| Task goal |
Your reply should consist only of the lines from the one holding "The height and" to the last line of the data below, written out exactly and without pictures.

| Dataset items |
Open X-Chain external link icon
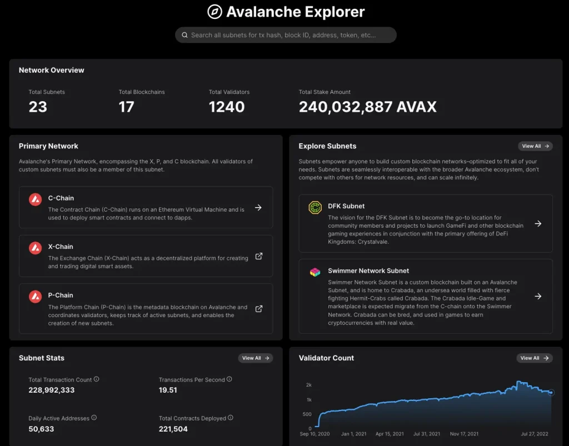The image size is (569, 446). (x=258, y=257)
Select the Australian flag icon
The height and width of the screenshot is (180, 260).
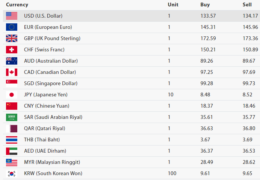(x=12, y=61)
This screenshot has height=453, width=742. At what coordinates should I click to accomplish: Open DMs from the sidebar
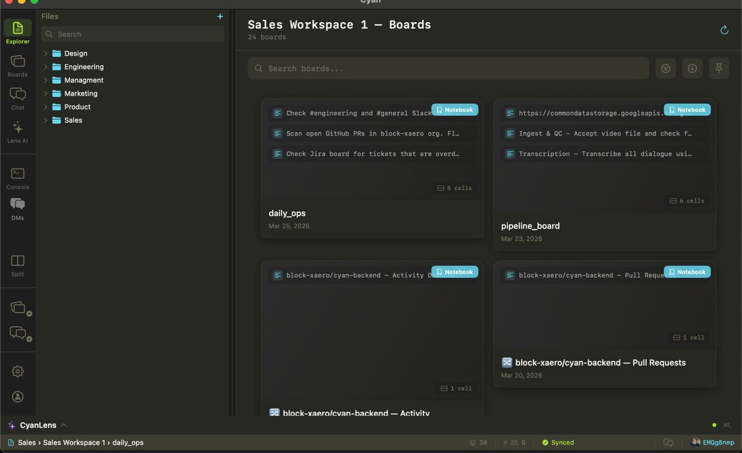pyautogui.click(x=17, y=205)
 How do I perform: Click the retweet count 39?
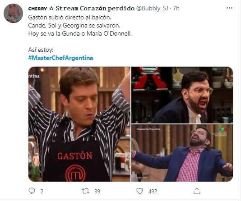pos(97,192)
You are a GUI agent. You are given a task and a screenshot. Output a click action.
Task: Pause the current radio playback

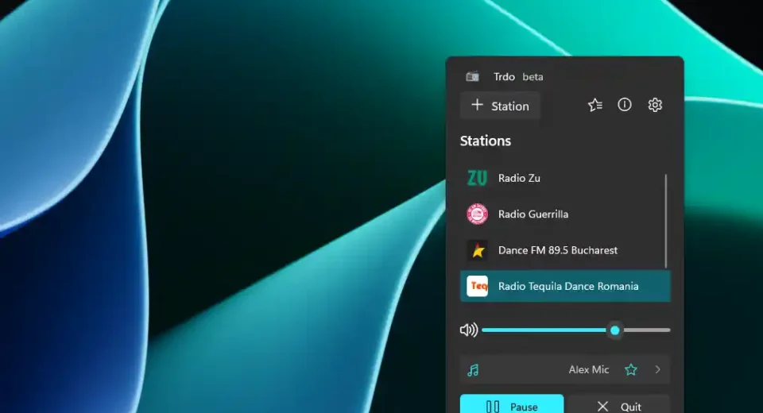[x=512, y=406]
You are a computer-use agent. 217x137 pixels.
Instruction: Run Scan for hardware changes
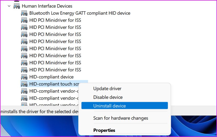pos(121,118)
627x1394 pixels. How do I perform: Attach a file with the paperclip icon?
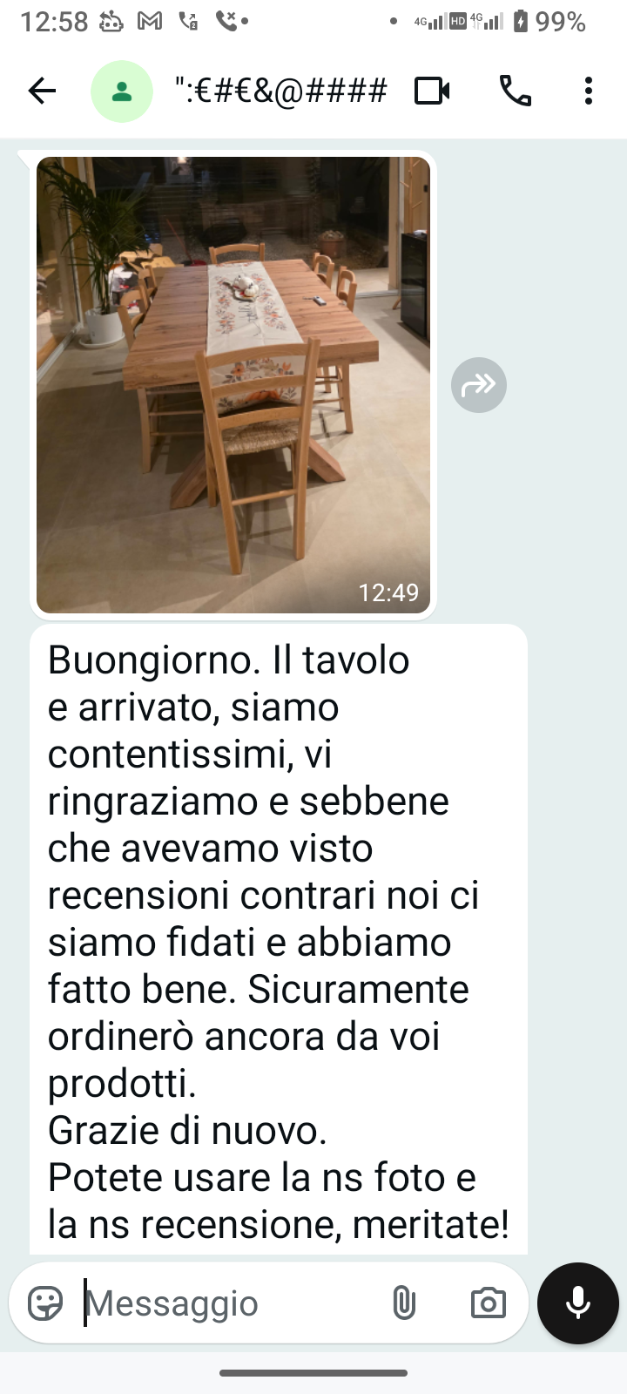[404, 1303]
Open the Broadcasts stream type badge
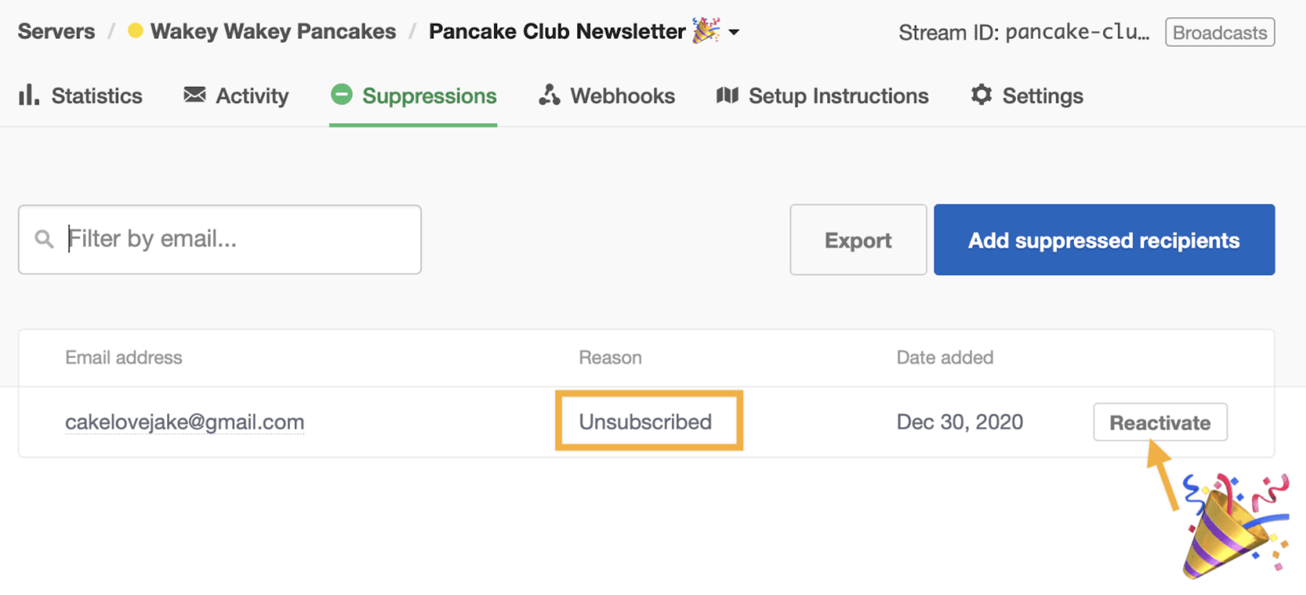This screenshot has width=1306, height=595. pos(1220,33)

| Reply |
The height and width of the screenshot is (180, 260).
(x=12, y=61)
This screenshot has height=453, width=742. At what coordinates should I click to accomplish: Open DMs from the sidebar
pyautogui.click(x=17, y=205)
 How do I perform: Click the retweet count 39?
pos(97,192)
You are a GUI agent. You are given a task and a screenshot. Output a click action.
Task: Pause the current radio playback

[x=512, y=406]
You are a computer-use agent. 217x137 pixels.
Instruction: Run Scan for hardware changes
pos(121,118)
627x1394 pixels. How do I perform: Attach a file with the paperclip icon?
[404, 1303]
Open the Broadcasts stream type badge
This screenshot has width=1306, height=595. pos(1220,33)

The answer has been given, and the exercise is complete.